Chaer (2009:186) menyatakan “Akhirnya bisa dikatakan bahwa ucapan dalam kalimat
dua kata oleh kanak-kanak telah menunjukkan penggunaan bahasa yang lebih produktif
dibandingkan dengan penggunaan bahasa pada tahap holofrasis.”
C. Pemerolehan Leksikon
Tangis dan gestur adalah alat yang diigunakan anak untuk menyampaikan sesuatu
sebelum dia mampu mengucapkan kata. Menurut Dardjowidjojo (2010:258), saat anak
senyum dan menjulurkan tangannya untuk meminta sesuatu sebenarnya anak tersebut telah
memakai “kalimat” yang protedeklaratif dan protoimperatif.
Seperti halnya pemerolehan fonologi, Darjowidjojo meneliti cucunnya bernama Echa
untuk meneliti pemerolehan leksikon. Echa baru mampu mengeluarkan bunyi yang dapat
dikenal sebagai kata sekitar umur 1;5. Agar lebih jelas mengenai pemerolehan leksikon ini,
Dardjowidjojo menjelaskan tiga hal dalam bukunya yaitu: macam kata yang dikuasai, cara
anak menentukan makna, dan cara anak menguasai makna kata.

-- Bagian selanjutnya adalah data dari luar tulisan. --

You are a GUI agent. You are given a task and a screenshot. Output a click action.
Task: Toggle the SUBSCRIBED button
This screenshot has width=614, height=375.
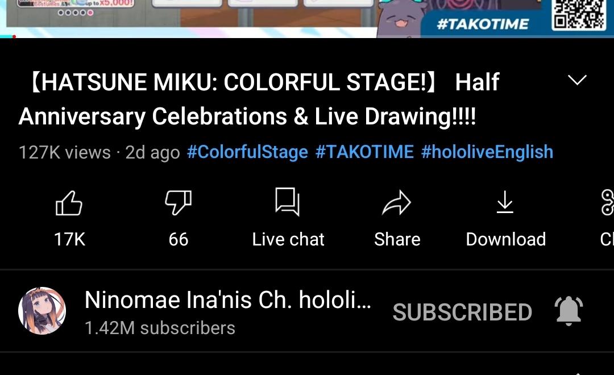coord(462,312)
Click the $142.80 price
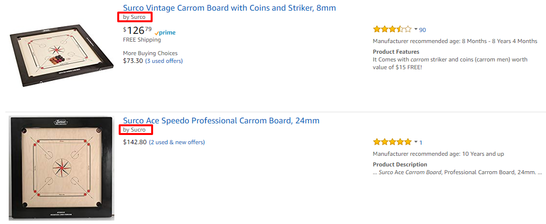546x224 pixels. [x=135, y=142]
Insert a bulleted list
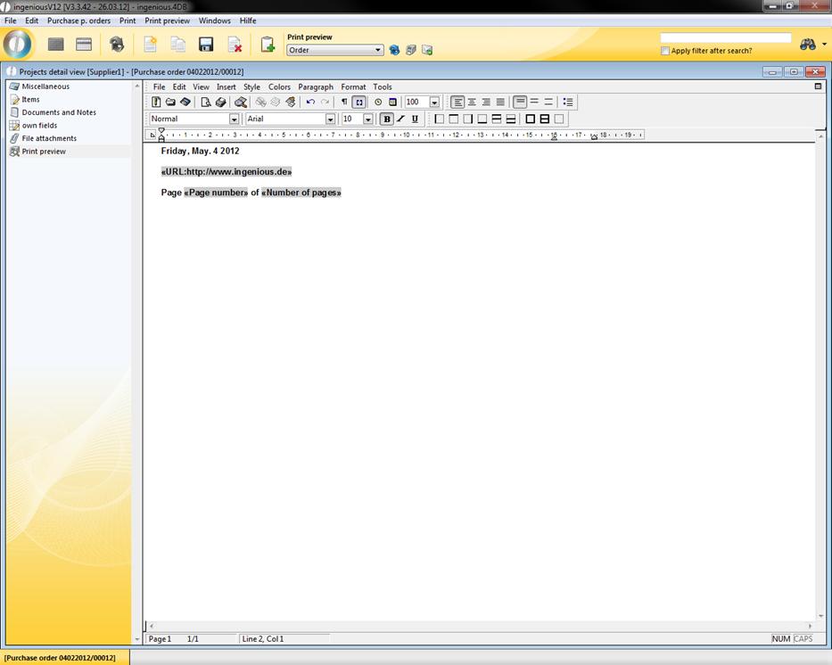This screenshot has height=665, width=832. 568,103
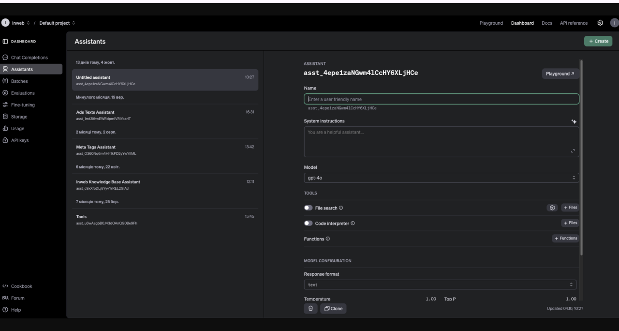Enable the File search toggle
The image size is (619, 331).
308,208
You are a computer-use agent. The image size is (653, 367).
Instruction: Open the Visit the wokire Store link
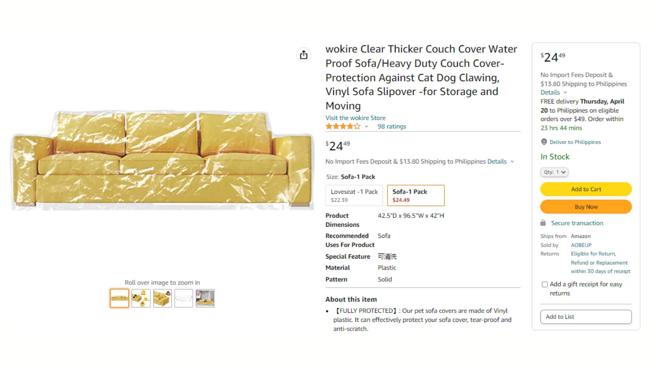point(355,118)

Ketiga hal tersebut akan
dijelaskan satu per satu sebagai berikut.
D. Pemerolehan Morfologi
Santoso dalam Putri (2014:6) menyatakan morfem berdasarkan bentuknya ada dua
macam yaitu morfem bebas dan terikat. Morfem bebas adalah morfem yang mempunyai
potensi untuk berdiri sendiri sebagai kata dan dapat langsung membentuk kalimat sedangkan
morfem terikat merupakan morfem yang belum memiliki arti, maka morfem ini belum
mempunyai potensi sebagai kata. Untuk membentuk kata, morfem harus digabung dengan
morfem bebas. Morfem terikat ada dua macam morfem terikat morfologis dan morfem terikat
sintaksis. Morfem terikat morfologis yakni morfem yang terikat pada sebuah morfem dasar
yaitu prefiks (awalan), infiks (sisipan), sufiks (akhiran) dan konfiks (imbuhan gabungan).

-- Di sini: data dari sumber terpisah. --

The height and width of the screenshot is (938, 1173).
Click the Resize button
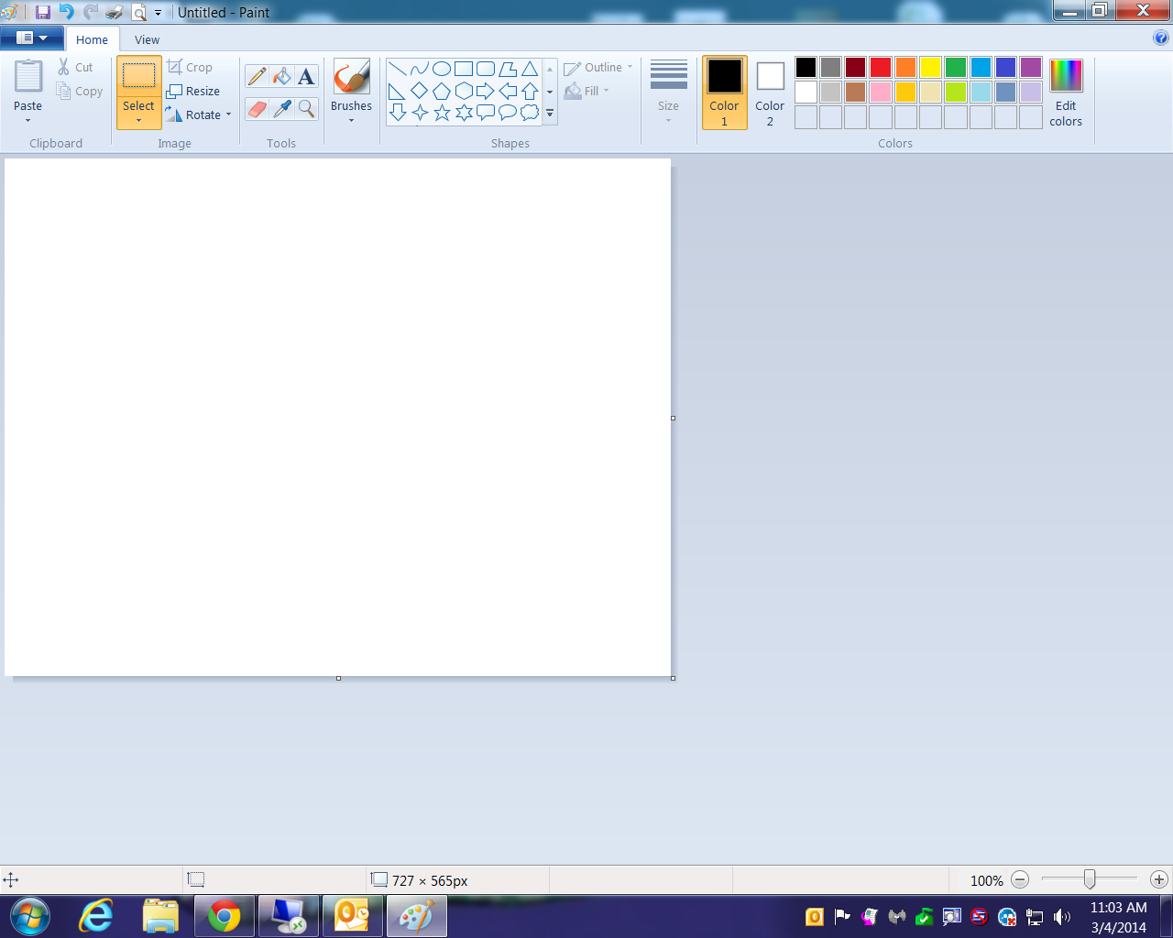(194, 91)
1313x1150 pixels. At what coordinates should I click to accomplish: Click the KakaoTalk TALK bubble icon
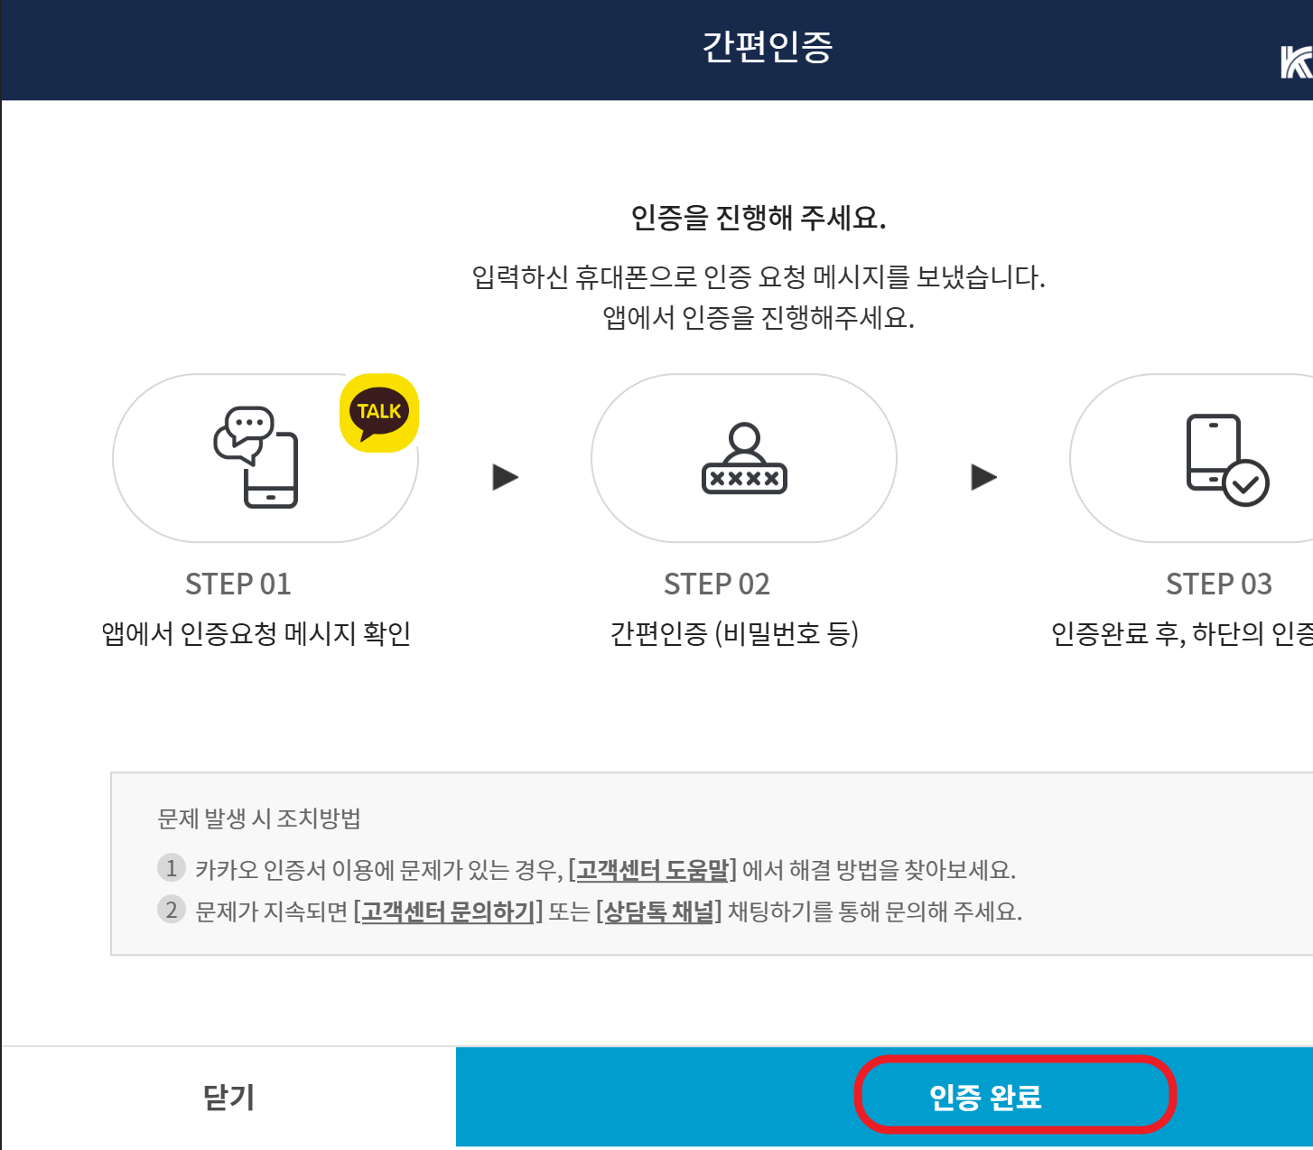pyautogui.click(x=378, y=411)
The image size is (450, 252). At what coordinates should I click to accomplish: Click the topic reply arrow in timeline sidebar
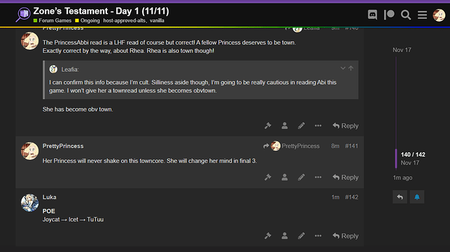400,197
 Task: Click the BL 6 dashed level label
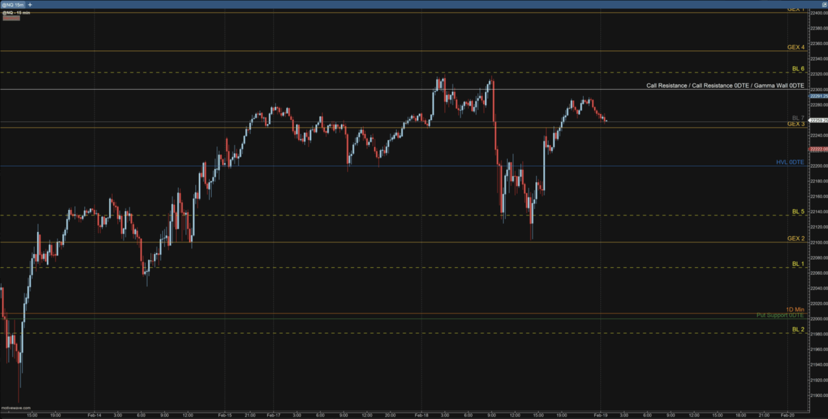(798, 68)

Pada anak-anak usia dini sudah dapat membentuk beberapa morfem yang menunjukkan
fungsi gramatikal nomina dan verba yang digunakan. Kesalahan gramatika sering terjadi pada
tahap ini karena anak masih berusaha mengatakan apa yang ingin dia sampaikan.

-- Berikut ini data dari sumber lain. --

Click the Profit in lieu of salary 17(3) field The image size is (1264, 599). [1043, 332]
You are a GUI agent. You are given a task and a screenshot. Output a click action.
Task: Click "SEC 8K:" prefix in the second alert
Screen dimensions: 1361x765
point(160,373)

Dari transkip data 1 sampai 8 diperoleh data yaitu ujaran pada anak-anak yang
berumur 2-3 tahun pada data 1 dan data 4 belum muncul morfem yang memeroleh afiksasi,
bahkan banyak morfem yang sebagian seperti /dah/ /yum/ /ma/ /nali/ yang seharusnya
/sudah/, /belum/, /bersama/, /menali/. Namun pada anak yang berumur 4-5 tahun pada data 5–
8 sudah muncul morfem yang mendapatkan proses afiksasi mendapat prefiks maupun sufiks,
namun infiks maupun konfiks belum muncul. pada anak yang berumur 4-5 tahun terdapat
morfem yang mengalami reduplikasi. Pada anak yang berusia dua tahun belum menunjukkan
pemerolehan afiksasi. Pada usia tiga tahun, pemerolehan morfologi kebanyakan kata-kata
yang monomorfemik. Bentuk pasif di- juga mulai muncul pada umur tiga tahun. pada usia
empat tahun prefiks formal {ber-} dan {meN-} sudah mulai muncul walaupun masih jarang
muncul. Pada usia lima tahun anak sudah mencapai perkembangan verba, netralisasi sufiks {-
kan} dan {-i} yang menjadi {-in} pada /dibeliin/ yang seharusnya /dibelikan/ (Putri, 2014:7).
Referensi:
Chaer, Abdul. 2009. Psikolinguistik Kajian Teoretik. Jakarta: Rineka Cipta.
Dardjowidjojo, Soenjono. 2010. Psikolinguistik Pengantar Pemahaman Bahasa Manusia. Jakarta:
Yayasan Obor Indonesia.
Putri, Ary Kunti, dkk. 2014. “Pemerolehan Bahasa Indonesia pada Anak Usia Dini di Desa Beraban,
Kecamatan Kediri Kabupaten Tabanan.” (Digilib.undiksha.ac.id. Diunduh 22 Maret 2016).